Lol, I asked that same question two weeks ago. I'll let @Silver give you the details, but basically the coils take very long to cool down and keep "firing" after the fire button has been released.


----------



## zadiac (8/7/15)

It's that sizzling sound after you let go of the firing button. Sounds like the coils are still firing.


----------



## Silver (8/7/15)

DarkSide said:


> Apologise up front for the noob question, but what is "afterburner effect"?



Hi @DarkSide , no need to apologise
Its when the wire takes some time to cool down after youve stopped firing - so it vaporises a bit of juice while cooling. The thicker wires tend to display this more because there is more mass.

Reactions: Thanks 1


----------



## Viper_SA (8/7/15)

Silver said:


> Wow,awesome looking coils @Viper_SA
> I like the second one at 0.6
> So neat
> 
> But doesnt it give you too much "afterburner effect" with the 24g wire?



Wanna mention that to the medal committee?

Reactions: Like 1


----------



## DarkSide (8/7/15)

Viper_SA said:


> @Silver not really as bad as in other attys.
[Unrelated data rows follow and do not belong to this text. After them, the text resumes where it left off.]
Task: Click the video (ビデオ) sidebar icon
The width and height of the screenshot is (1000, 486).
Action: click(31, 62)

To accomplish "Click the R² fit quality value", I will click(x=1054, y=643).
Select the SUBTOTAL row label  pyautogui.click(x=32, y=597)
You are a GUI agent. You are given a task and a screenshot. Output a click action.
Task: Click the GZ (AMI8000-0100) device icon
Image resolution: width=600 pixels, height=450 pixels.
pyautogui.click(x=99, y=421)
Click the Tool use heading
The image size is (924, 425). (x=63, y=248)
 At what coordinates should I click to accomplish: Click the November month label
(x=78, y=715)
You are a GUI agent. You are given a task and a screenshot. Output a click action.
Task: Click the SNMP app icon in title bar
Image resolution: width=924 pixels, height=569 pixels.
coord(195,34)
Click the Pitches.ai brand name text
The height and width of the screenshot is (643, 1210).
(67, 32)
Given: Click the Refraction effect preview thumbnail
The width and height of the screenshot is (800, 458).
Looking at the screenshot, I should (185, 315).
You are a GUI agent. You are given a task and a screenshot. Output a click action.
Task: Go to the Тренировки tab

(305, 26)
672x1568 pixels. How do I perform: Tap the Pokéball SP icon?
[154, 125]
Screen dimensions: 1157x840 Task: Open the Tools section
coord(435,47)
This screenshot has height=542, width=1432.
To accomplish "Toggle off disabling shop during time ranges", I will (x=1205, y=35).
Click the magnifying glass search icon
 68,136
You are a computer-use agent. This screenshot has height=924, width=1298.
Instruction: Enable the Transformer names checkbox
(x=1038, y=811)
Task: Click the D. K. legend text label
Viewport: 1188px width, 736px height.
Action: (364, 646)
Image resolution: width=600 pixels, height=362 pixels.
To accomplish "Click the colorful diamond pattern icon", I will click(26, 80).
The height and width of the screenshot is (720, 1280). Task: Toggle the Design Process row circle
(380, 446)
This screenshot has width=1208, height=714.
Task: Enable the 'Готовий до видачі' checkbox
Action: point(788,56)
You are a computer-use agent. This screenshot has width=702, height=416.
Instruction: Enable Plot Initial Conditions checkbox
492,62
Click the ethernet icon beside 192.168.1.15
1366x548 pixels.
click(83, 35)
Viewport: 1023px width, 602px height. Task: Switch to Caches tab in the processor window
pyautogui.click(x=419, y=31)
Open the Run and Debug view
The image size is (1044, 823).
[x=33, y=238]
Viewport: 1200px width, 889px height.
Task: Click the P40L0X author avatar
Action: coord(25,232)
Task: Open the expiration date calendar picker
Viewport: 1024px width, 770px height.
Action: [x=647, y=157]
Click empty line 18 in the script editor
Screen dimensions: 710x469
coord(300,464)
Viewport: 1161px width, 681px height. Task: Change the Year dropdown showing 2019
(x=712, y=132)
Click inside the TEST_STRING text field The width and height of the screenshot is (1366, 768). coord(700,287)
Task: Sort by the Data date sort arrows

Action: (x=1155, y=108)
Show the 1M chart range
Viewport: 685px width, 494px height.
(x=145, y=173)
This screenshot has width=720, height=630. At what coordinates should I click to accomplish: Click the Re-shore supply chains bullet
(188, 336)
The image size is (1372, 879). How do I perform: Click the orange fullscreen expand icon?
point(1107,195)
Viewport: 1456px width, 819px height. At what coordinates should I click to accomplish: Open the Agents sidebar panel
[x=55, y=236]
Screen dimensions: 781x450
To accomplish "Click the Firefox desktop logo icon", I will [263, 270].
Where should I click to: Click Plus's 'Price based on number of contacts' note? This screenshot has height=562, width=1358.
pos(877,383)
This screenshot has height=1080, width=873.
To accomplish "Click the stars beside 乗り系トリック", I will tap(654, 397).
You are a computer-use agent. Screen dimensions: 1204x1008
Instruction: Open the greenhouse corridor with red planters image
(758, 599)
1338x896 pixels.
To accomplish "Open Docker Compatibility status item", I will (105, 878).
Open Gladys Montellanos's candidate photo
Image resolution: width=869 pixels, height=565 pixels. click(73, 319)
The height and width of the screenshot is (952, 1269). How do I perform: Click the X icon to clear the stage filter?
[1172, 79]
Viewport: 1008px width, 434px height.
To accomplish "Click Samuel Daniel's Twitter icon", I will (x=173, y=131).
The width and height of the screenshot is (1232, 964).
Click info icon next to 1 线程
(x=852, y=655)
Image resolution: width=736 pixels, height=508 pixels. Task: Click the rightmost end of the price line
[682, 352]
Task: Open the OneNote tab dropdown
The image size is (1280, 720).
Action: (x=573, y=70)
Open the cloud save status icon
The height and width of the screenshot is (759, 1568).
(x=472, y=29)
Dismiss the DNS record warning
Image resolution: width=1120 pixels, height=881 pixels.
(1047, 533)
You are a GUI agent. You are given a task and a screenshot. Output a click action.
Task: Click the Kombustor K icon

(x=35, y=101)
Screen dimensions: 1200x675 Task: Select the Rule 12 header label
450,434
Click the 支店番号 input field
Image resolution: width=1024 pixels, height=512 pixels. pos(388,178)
I have been using a lot of 22G recently, maybe I just don't hear it anymore... The 9 wraps does make it ramp up a bit "less fast", not really slow. Maybe I release the fire button before it gets hot enough to afterburn. Then again, I always loved Top Gun
> Seriously though, I will have to listen for it and report back.



Wish "the masters" would include a "confused" button or at least have a glossary of these terms / terminology for us novices.

Reactions: Funny 2


----------



## Viper_SA (8/7/15)

DarkSide said:


> Wish "the masters" would include a "confused" button or at least have a glossary of these terms / terminology for us novices.



No "master" here @DarkSide, just a dude having fun and experimenting.


----------



## Silver (8/7/15)

Viper_SA said:


> Wanna mention that to the medal committee?



It is noticed!

Reactions: Like 1


----------



## DarkSide (8/7/15)

Viper_SA said:


> No "master" here
> 
> Yeah Right! (oh learned one) "having fun and experimenting"....if I tried this, probably end up electrocuting myself! Between you (learned one) @Andre (mentor) and @free3dom (master), I will get there, might take another light year, but I WILL get there!


----------



## Viper_SA (8/7/15)

Here is my "bad-juice-gorge"......
and occasionally some good one too. 3mm ID, 22G Kanthal A1 dual coils. 6 wraps each coming to aroun 0.2 ohm on the CLT v3
Runs beautifully off my Punk Slug and Vanilla mod.


----------



## Viper_SA (31/8/15)

Decided to play around last night. Did a 2-strand-twisted 22 awg coil. 3mm ID and 7 wraps. Came to 0.18 Ohm, but the ramp-up time was horrid. Dropped it to 6 wraps today, came in at 0.12 Ohm. My lowest build ever. Here it is in the Velocity on the Dimitri.


----------